(OBJETIVO 1) Segundo o discurso parlamentar, por iniciativa de quem se realizou o primeiro exercício de quadros no país?
(OBJETIVO 2) Por favor, dê seguimento ao discurso parlamentar a partir da última frase apresentada.

N'essa comprehensão do espirito novo não está o Sr. Presidente do Conselho só.

Houve um grande partido politico, que igualmente reconheceu ter chegado a occasião para; de vez, e definitivamente, com o seu esforço, com o seu numero, com a sua importancia, entrar n'um caminho de praxes novas, n'um systema administrativo tal como era exigido pelas circumstancias do paiz.

Creio que em duas palavras expuz e expliquei, pelo menos, a meu ver, o que representam as suppostas contradições do Sr. Presidente do Conselho.

Que representa a concentração liberal? Representa a união de dois partidos politicos no mesmo objectivo e no mesmo programma, claramente definido em pontos concretos, que por vozes bem mais autorizadas do que a minha aqui teem sido largamente expostos.

Passando depois á parte financeira do seu discurso, o Digno Par referiu-se aos augmentos de despesa trazidos por este Governo nas propostas de lei apresentadas ao Parlamento e alludiu incidentemente a uma critica que S. Exa. disse ter sido feita por um official general acêrca dos exercicios dos quadros. Não posso evidentemente pôr em duvida que tal critica se tivesse manifestado, mas S. Exa. ha de achar tambem quem diga que a manifestação do espirito jocoso d'esse official terá talvez para a explicar uma feição especial do seu caracter, porque não ha hoje ninguem pertencente ao exercito que desconheça a importancia enorme dos exercicios de quadros e o desenvolvimento que elles vão tendo em todos os países, desenvolvimento a que o actual Ministro da Guerra procura corresponder n'esta occasião.

S. Exa. não se esqueceu de que o primeiro exercicio de quadros realizado no paiz se realizou por iniciativa do Sr. Pimentel Pinto, exercicio no qual eu tive a honra de tomar parte, e posso affirmar que dos muitos em que tenho entrado, com certeza que foi esse um d'aquelles em que mais se trabalhou e mais se aprendeu.

(CONTEÚDO DOS DADOS)
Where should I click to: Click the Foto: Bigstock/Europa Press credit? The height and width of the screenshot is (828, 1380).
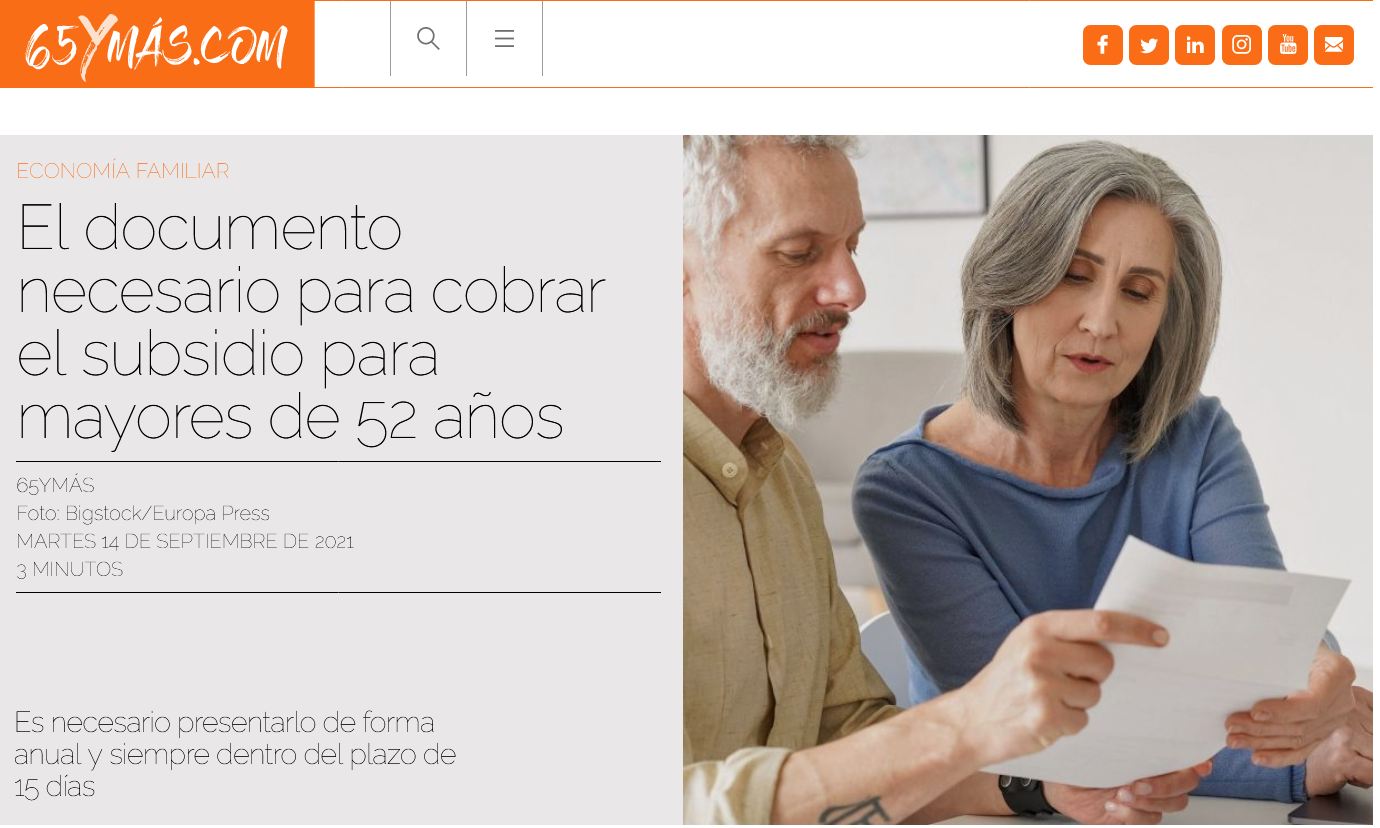tap(143, 514)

(RESPOSTA ESPERADA 1) Por iniciativa do Sr. Pimentel Pinto.

(RESPOSTA ESPERADA 2)
Referiu-se S. Exa. ao augmento de despesa proveniente da proposta relativa ao porto de Lisboa. Esse augmento de despesa não é real e positivo, como S. Exa. * o quiz fazer entender, porque, passando para o Estado a administração do porto de Lisboa", para o Estado passa tambem a receita importante que resulta da sua exploração.

Pelo que diz respeito aos decretos publicados pelo Governo acêrca da legalização de algumas despesas e collocação de empregados nos seus respectivos logares, tambem poucas palavras poderei dizer a S. Exa.

O Governo não fez mais do que legalizar, por meio do primeiro d'esses decretos, as despesas já pagas e não auctorizadas, cingindo-se actualmente ás tabellas orçamentaes, até que as Côrtes approvem o orçamento apresentado.

Pelo que diz respeito á collocação dos empregados, o Digno Par entendeu que devia servir-se da forma caustica do seu espirito, perguntando se era a lei que collocava um tenente-coronel do Estado Maior, o Sr. Eduardo Costa, em Loanda, e um major de engenharia, o Sr. Freire de Andrade, em Moçambique.

É a lei que permitte que elles ahi estejam.

Sr. Presidente: parece que S. Exa. não espera de mim que vá entrar na apreciação detalhada do augmento da divida fluctuante, nem da sua influencia na economia nacional. S. Exa. permittirá que eu, sem mais demora, vá direito ao ponto que mais directamente me interessa.

S. Exa. disse, que de bugigangas estava o paiz cansado, e que o paiz queria administração.

Começou S. Exa. por notar, a respeito da campanha que durante annos se vinha fazendo acêrca da descentralização administrativa, a mudança de opinião que eu tinha tido no curto prazo da minha gerencia, e S. Exa. parecia querer fazer entender que eu fôra dos primeiros a levantar essa campanha, e que essa descentralização era mais uma opinião minha do que uma necessidade nacional.

O Digno Par e a Camara consentirão que eu, em abono da descentralização, cite duas opiniões, e creio que bastam.

Vou buscar, - e não quero mesmo buscar a de Mousinho de Albuquerque que poderia ser suspeita - á de dois homens de Estado, que honraram esta nação durante muitos annos, por isso que foram desde longa data defensores da descentralização em termos os mais energicos e com auctoridade que eu não tenho.

Fala primeiro o Sr. Marianno de Carvalho. Em 1891, prefaciando um trabalho do coronel Chaves de Aguiar, dizia:

N'este meio preparado para a decadencia intervieram os Governos da metropole, fundando o mais absurdo systema de administração, e descuidosos do presente e imprevidentes do futuro completarem a sua obra destruidora pela quasi geral má escolha do funccionalismo.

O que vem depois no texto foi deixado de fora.